**抜粋本文:**
((

一体全体何が待ち受けているのかな

イミグレーションにて入国手続き。マラウイは観光目的なら30日間だか90日間だかはビザ不要なので、ビザ代がやたらにかさむアフリカを旅する身としては随分助かる。

空港から町の中心まではやや距離があるらしい。シャトルバスがあるとかなんとかきいていたのだが、どうやら今はなく、タクシーのみが運行していると。ちなみにタクシー大体おいくらぐらい?とイミグレーションの係官や両替所のオッチャン、警察にきいてみると皆口をそろえて「4500クワチャ。」と言う。

また訳のわからない通貨の登場だクワチャ。不覚にも事前に現地通貨のレートを調べるという、いつもなら怠らない検索作業をうっかり、飛行機に乗れるからと浮かれていたのかすっかり、忘れていたので正規のレートがさっぱり不明。とりあえずレートが悪いのを承知の上で100米ドルを両替する。

と1ドルあたり150クワチャのレートで替えられた。とすると、タクシー代の4500クワチャは・・・

眩暈を起こしてもいいですか

30ドル!!!???ええ、確かに知ってはいました聞いてはいました。日本政府の運営する海外安全情報ホームページにて、「マラウイは現在深刻な燃料不足のため、各交通機関に支障が出ています。」と12月10日付けでニュースが載せられていたから、きっと若干移動にお金かかるだろうなー、でもまあそんな馬鹿高いことはないだろうなーと。

馬鹿高いじゃない

ドライバー曰く町の中心部のボクが目指すオールドタウンと呼ばれる地区まではおよそ30キロほどだと。日本だとそりゃあそれだけの距離をタクシーで走れば何千円とかかるだろう。でもちょっと待った。ここはマラウイ。

大荷物を背負ったまま考える。バスは無いと。だがしばらく歩いたらどこかの町に着いてそこでバスが拾えたりしないか?「遠いよ〜。」もしくはこの場でヒッチハイクをして誰かの車に便乗できないか?えーちょっと気が引ける(意外にシャイ)。

えー、えー、マラウイってそんなん?えそんな高いん?あーもうびっくりです本当に、未だかつて空港から町までいくのに30ドルも支払った経験ございません私えぇ。オーストラリアでも20ドルでしたとも。

云々とドライバーに聞こえる声で、というかやや語りかける口調で独り言をぶつぶつと囁いていると、「じゃあ4000でレッツゴーしよう。」とドライバー。

これを果たしてぼったくりと呼ぶかどうかは人それぞれだが、タクシー関係者以外の人間も皆4500クワチャと言っていたので、それを信じ、半ば諦め、史上最高額、4000クワチャ(約2500円!)を支払ってタクシーに乗り込む。

さっき両替して手にした15000クワチャが、もう11000クワチャに。末恐ろしくて動悸さえ覚えそうだ。

とはいいつつも、諦めは心の養生、過ぎたことをグチグチ、クワチャクワチャ言っていても何も変わりやしないので、いかにも気の優しそうなドライバーとあれこれ喋りながらオールドタウンへと向かう。

))

**やること:**
抜粋本文で、筆者がタクシー代はおよそいくらかと尋ねた相手をすべて挙げてください。 以下のデータはここでは一切関係しません。

**資料の抜粋:**
((

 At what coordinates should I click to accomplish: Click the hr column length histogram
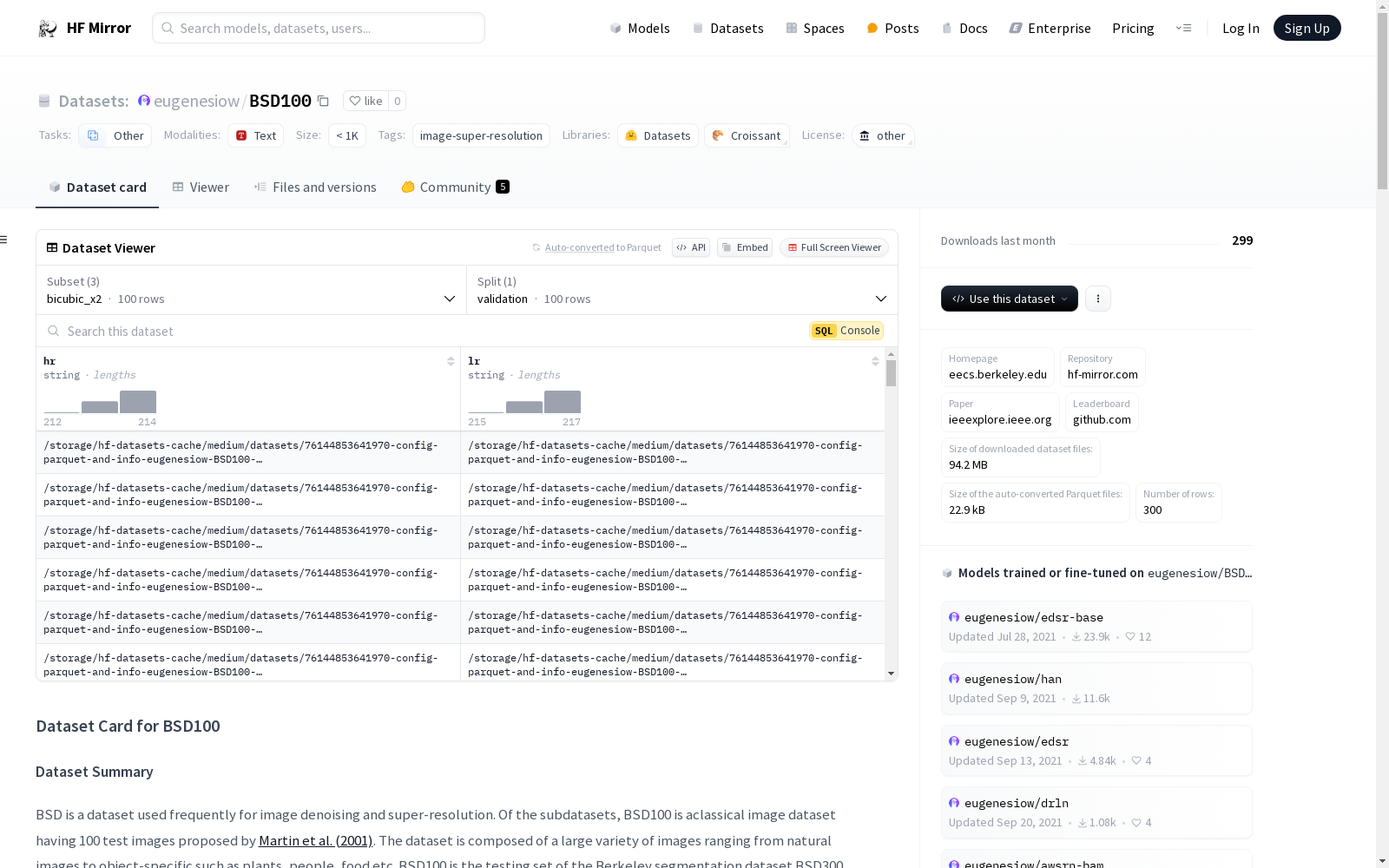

))

**回答:**
イミグレーションの係官、両替所のオッチャン、警察